De blauwvleugelsprinkhaan is volledig aangepast aan plekken met geen of bijna geen begroeiing. Zandverstuivingen, droge duinen, kapvlakten en droge heidevelden zijn optimale leefgebieden. Een extreem leefgebied dat veel weg heeft van een woestijn, met koude nachten en warme dagen.
Het kale zand wordt door de vrouwtjes gebruikt om eieren te leggen. Een blauwvleugelsprinkhaan wordt maximaal 30 mm groot en kan tientallen meters zweven.

Fototips
- De sprinkhanen zijn het makkelijkst te observeren als ze opvliegen. Als de sprinkhanen stilzitten zijn ze heel moeilijk te vinden. Gelukkig zitten ze graag op wandelpaden en kom je ze daar het makkelijkst tegen.
- De blauwvleugelsprinkhaan leent zich uitstekend voor macrofotografie. Voor beelden waarin de meeste kenmerken zichtbaar zijn kan je ze het beste vanaf de zijkant fotograferen, waarbij je onderwerp parallel komt met de sensor van je camera.
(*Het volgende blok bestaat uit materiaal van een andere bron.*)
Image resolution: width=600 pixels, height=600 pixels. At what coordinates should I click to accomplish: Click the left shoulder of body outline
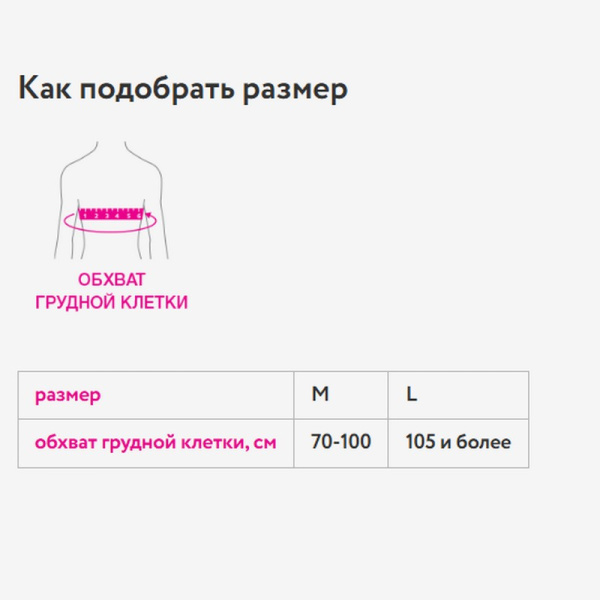(x=75, y=163)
- Een blauwvleugelsprinkhaan laat zich ook goed portretteren als je deze recht van voren fotografeert. Met behulp van tussenringen kan je nog dichterbij komen en ook de antennes of ogen apart fotograferen.
- Zoekplaten zijn ook mogelijk waarbij de sprinkhaan klein in beeld komt. Hierdoor worden de geweldige eigenschappen van de blauwvleugelsprinkhaan om zich te verstoppen benadrukt.

Verspreidingskaart
Meer weten?
En dan nog dit!
Een soort die veel op de blauwvleugelsprinkhaan lijkt is de roodvleugelsprinkhaan met, je raad het al, rode vleugels. Deze soort houdt meer van rotsachtige leefgebied en komt (nog) niet voor in Nederland.